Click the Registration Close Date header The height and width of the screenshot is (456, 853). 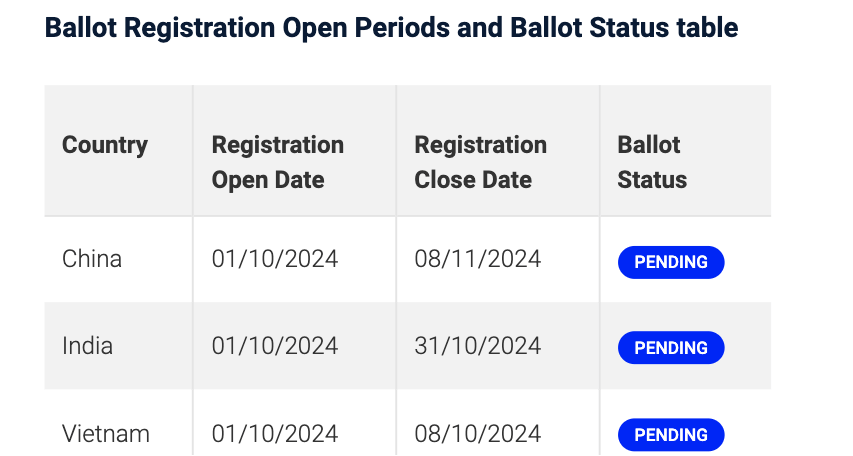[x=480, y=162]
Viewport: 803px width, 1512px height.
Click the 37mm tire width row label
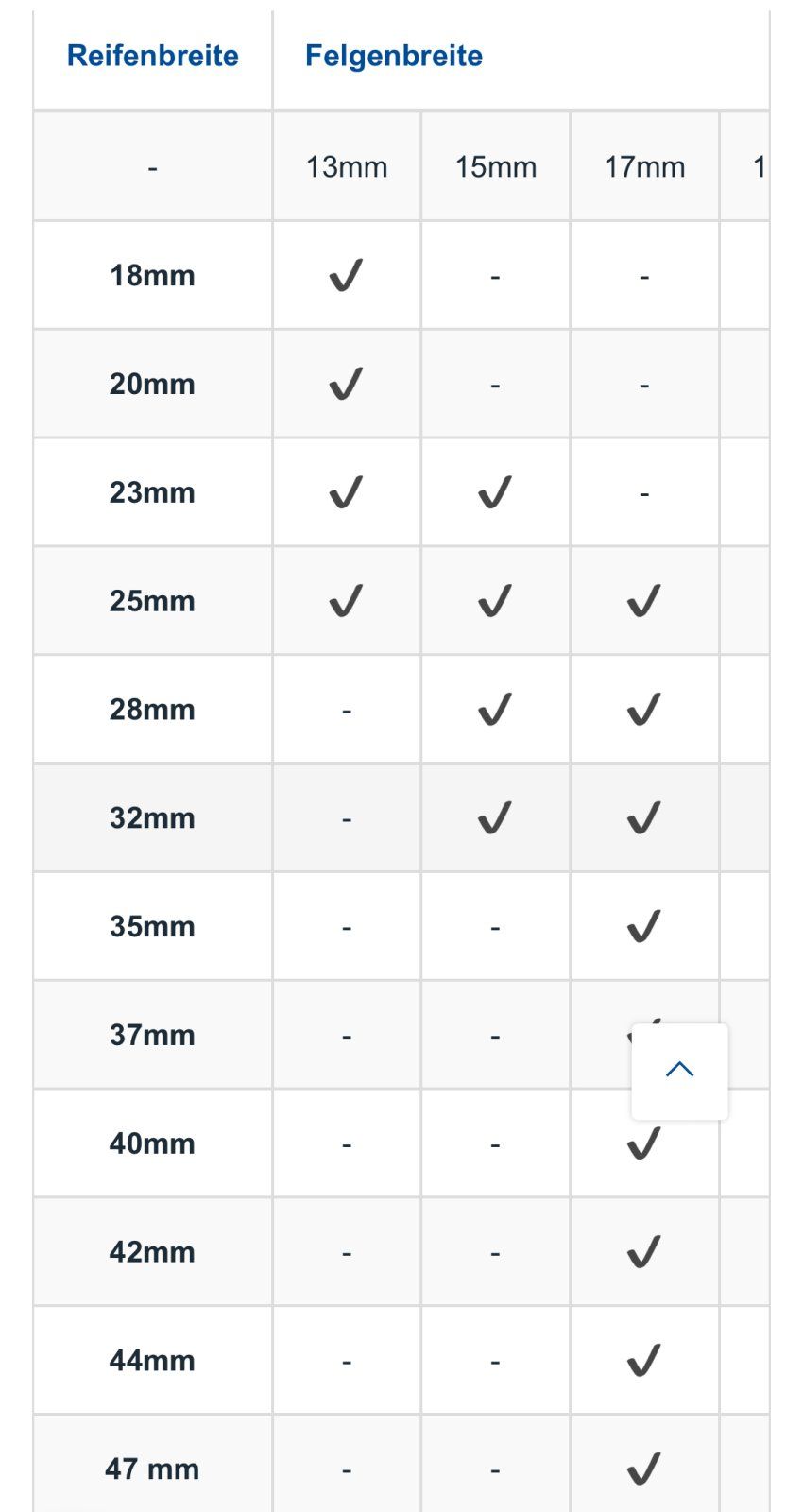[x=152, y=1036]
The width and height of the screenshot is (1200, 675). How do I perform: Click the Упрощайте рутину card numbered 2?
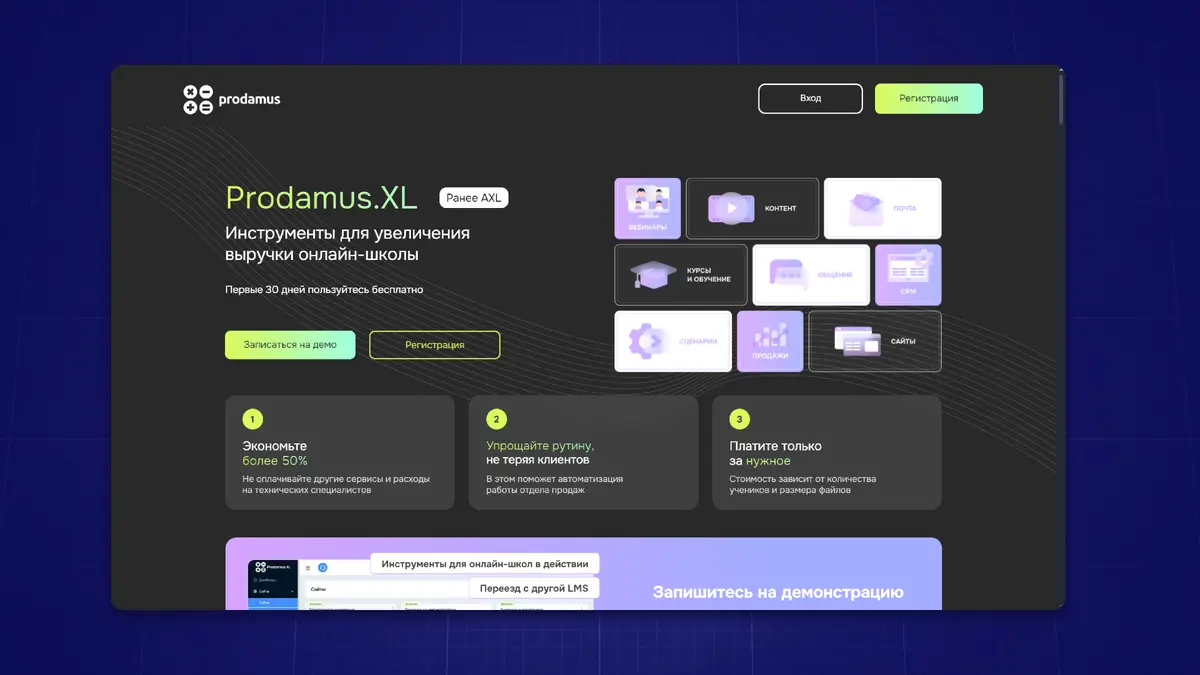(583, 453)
------------------------------
*Task instructions*: Copy exactly the lines that run from the one containing "Viewport: 803px width, 1512px height." to the last line of the records, both included, and leave out every picture.

*Reply*:
Viewport: 803px width, 1512px height.
Click the 37mm tire width row label
[x=152, y=1036]
The width and height of the screenshot is (1200, 675). How do I perform: Click the Упрощайте рутину card numbered 2?
(583, 453)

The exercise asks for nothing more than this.